Anthony Mays was first introduced to coding when he was seven, playing with a toy computer.
“I was very attracted to the idea that I could make things and that I could own the things that I make,” Mays told Business Insider.
While still in high school, he got his first job as a programmer analyst for a local bank.
He continued to intern at the bank every summer in college and landed his first full time job there after graduating from the University of California, Irvine, in 2006.
Mays worked at the bank for another four years before transitioning to two other companies.
In 2011, Mays interviewed at Google but failed a technical interview round because, he said, he did not prepare for the right topics.
“I ended up trying again a couple of years later after Google reached out three times,” he said. “I was able to succeed in 2013.”
This is the résumé that Mays used during his successful Google application. BI has verified his employment history.
After an eight-year stint at Google, Mays left the company to start his own tech career consultancy.
Looking back on his 2013 résumé, the career coach said there were three things he likes and three things he would change if he were to re-write the document today.
Here is what he would keep the same:
- Separate skills section: “One thing that I thought was super useful was having those skills and languages along the right side,” he said about the second column of his résumé. “It seems like there’s a lot more stuff that I know just because it takes up a lot of vertical real estate.” This layout also helped people quickly get to the experience section.

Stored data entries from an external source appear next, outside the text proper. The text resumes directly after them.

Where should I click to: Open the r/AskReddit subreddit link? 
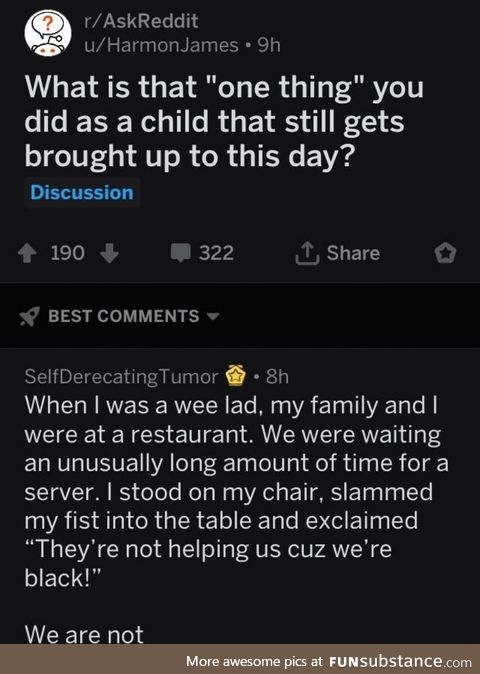(141, 21)
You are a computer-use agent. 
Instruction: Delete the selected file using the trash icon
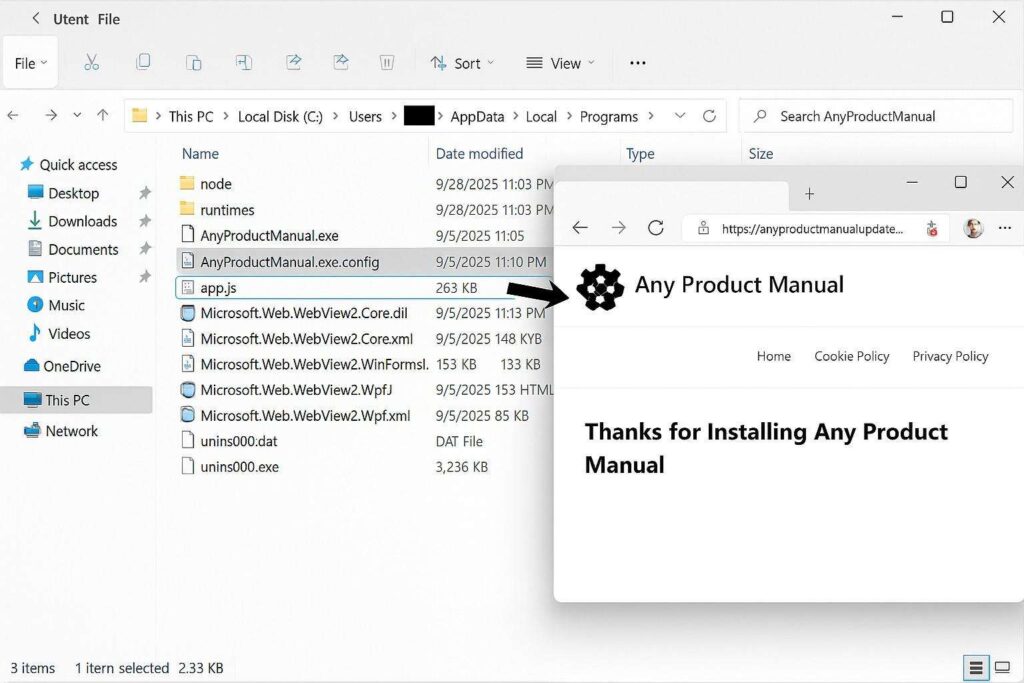(387, 62)
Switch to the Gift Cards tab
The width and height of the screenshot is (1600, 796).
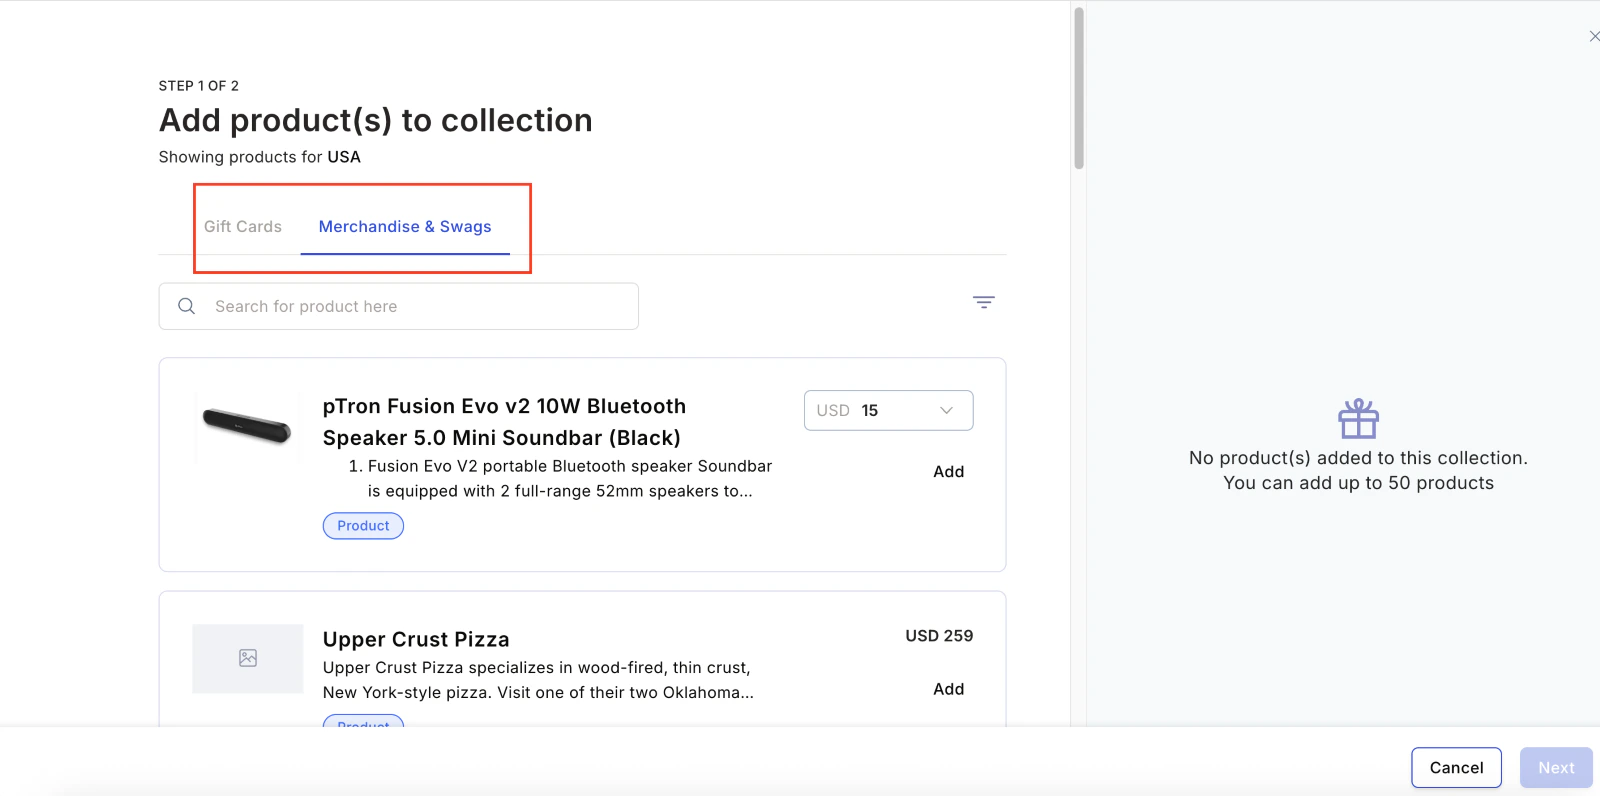pyautogui.click(x=243, y=227)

- Why before the how: Mays liked that the résumé emphasized the impact he created. “If I can convince somebody that what I did was important, then they’ll want to know how I did it.” For example, he added that his enhancements increased the speed of deployment by 50%. Then, “I tell you how I did it — I did that by using zip compression tools and algorithms.”

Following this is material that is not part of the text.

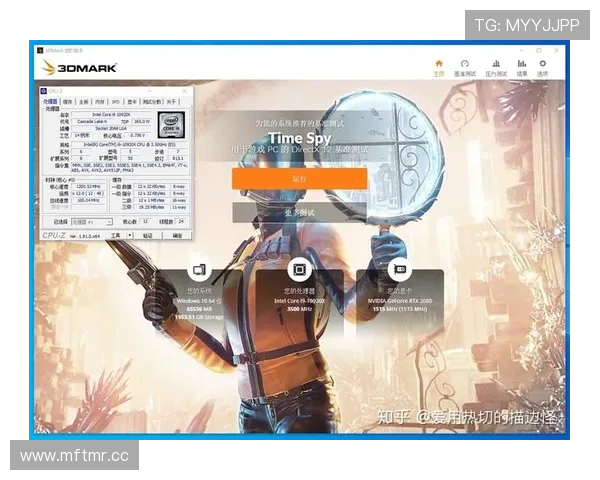The image size is (600, 480).
Task: Switch to the CPU-Z Caches tab
Action: (x=68, y=102)
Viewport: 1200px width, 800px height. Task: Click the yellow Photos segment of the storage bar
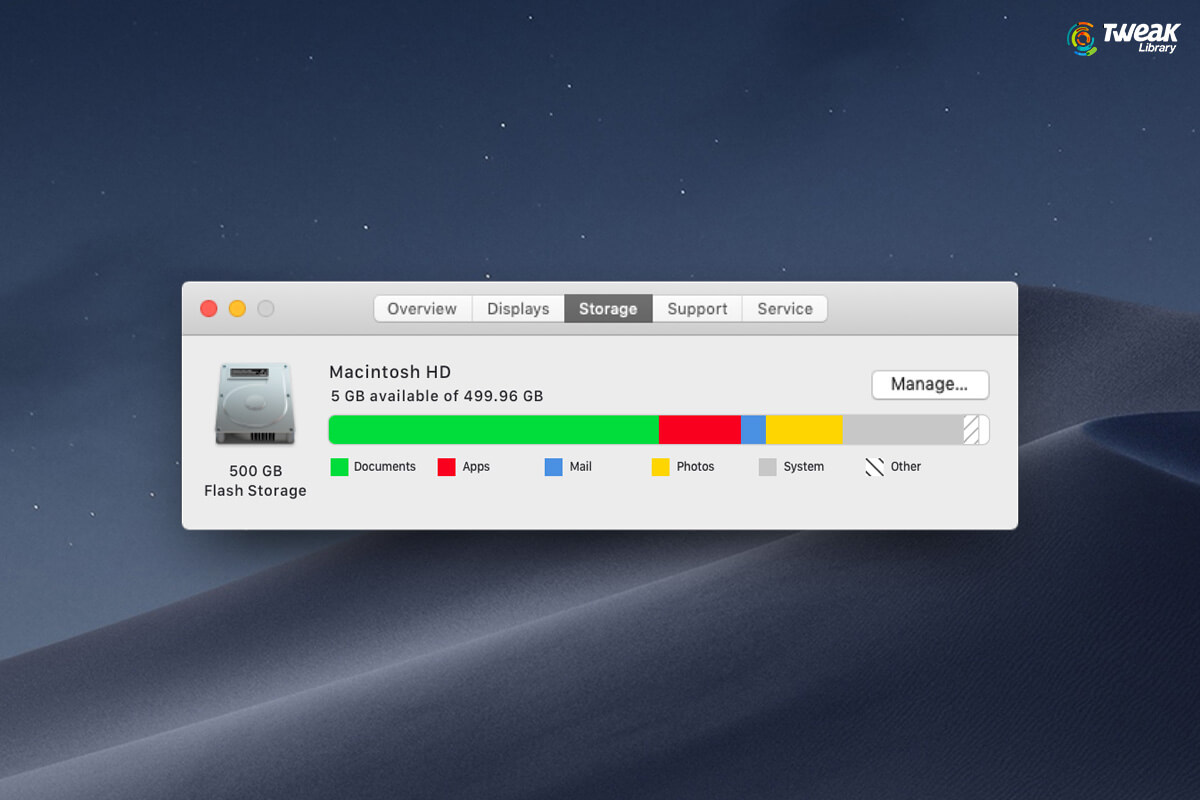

- Simplify jargon: For technical jargon like names of software, Mays was careful not to assume that everyone reading his resume would know what some abbreviations mean. Just like formal writing, he uses the full names for each of those software on first mention, and use short forms after that. “You have to know your industry to know when it is appropriate to rely on an abbreviation versus not.”
Here are the changes he would make:
- More numbers: To better show impact, Mays would include more datapoints about the impact of his work. For example, he worked on a project to support a system for an e-commerce platform. For a big sales day like Black Friday, he would have highlighted how many thousands of people used the website per second to show the scale he was working at.
- Professional summary: Mays said that his 2013 résumé also lacked a professional summary. “Ultimately, a résumé is going to tell a story, and it’s your job as the storyteller to make that narrative as easy to understand for someone who’s only going to look at your résumé for maybe five seconds.” The summary should say why you’re the perfect person for the role, he said. In his latest résumé, Mays added three lines summarizing his roles, what he is passionate about and how he wants to add value to businesses.
- Business impact: Mays recommends his clients follow a “résumé formula” that looks like “I accomplished X as measured by Y, doing Z.” But for his own resume, he thinks he could have followed it better. For some of his bullet points, Mays talked about how he achieved something, but left out what impact his technology created on the company. “The business context is missing from that bullet point.”
Mays worked at Google’s Irvine, California, office as a software engineer until 2022. He left to become an interview coach and public speaker.